*TO DO*
From the entries below, write out exactly the lines between the line holding "Click the active Exploits sub-tab" and the line holding "Click the MATLAB icon in title bar", inclusive, excluding any pictures.

*WORKING DATA*
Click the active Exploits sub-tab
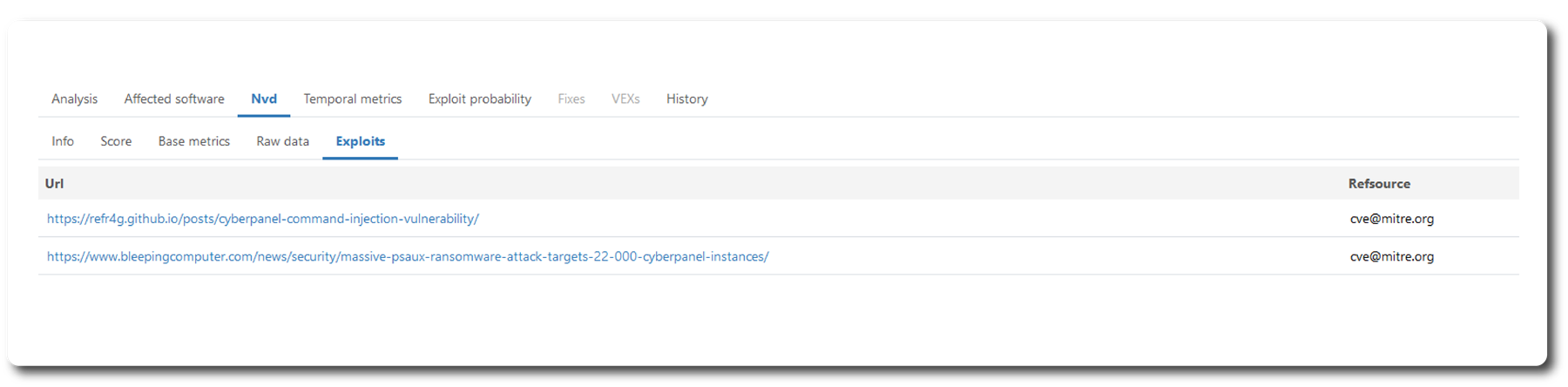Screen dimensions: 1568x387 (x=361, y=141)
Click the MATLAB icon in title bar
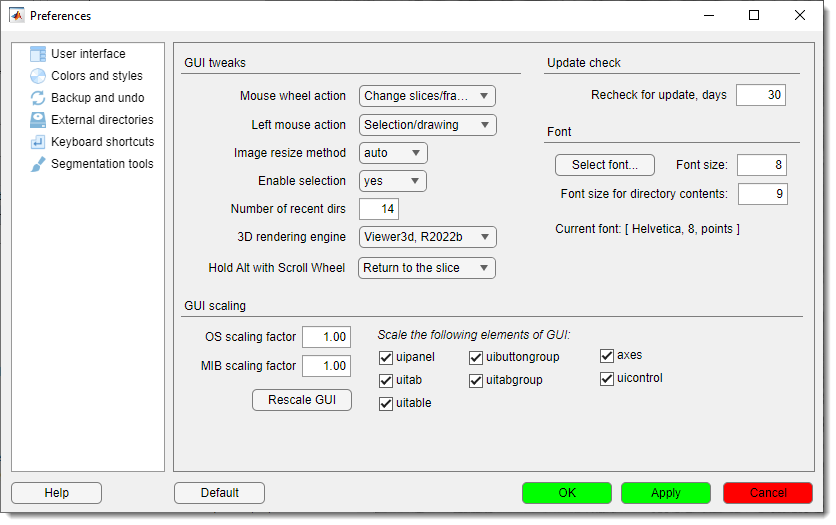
...
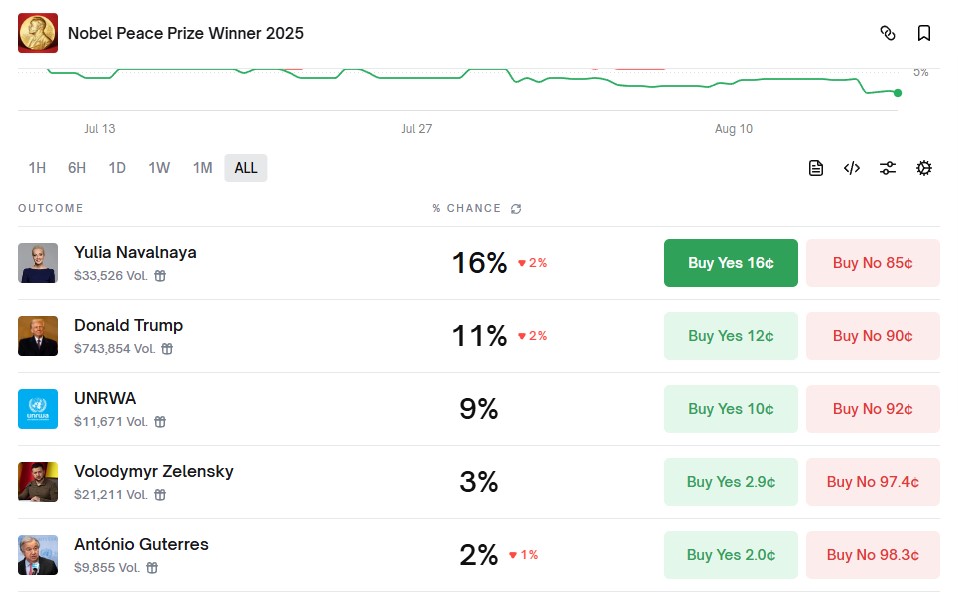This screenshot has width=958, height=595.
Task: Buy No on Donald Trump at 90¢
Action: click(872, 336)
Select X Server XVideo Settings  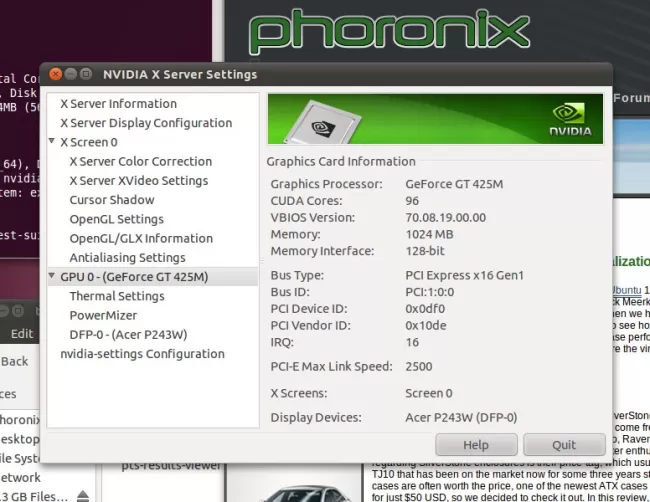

*ANSWER BOX*
Click the active Exploits sub-tab
Screen dimensions: 1568x387 (x=361, y=141)
Click the MATLAB icon in title bar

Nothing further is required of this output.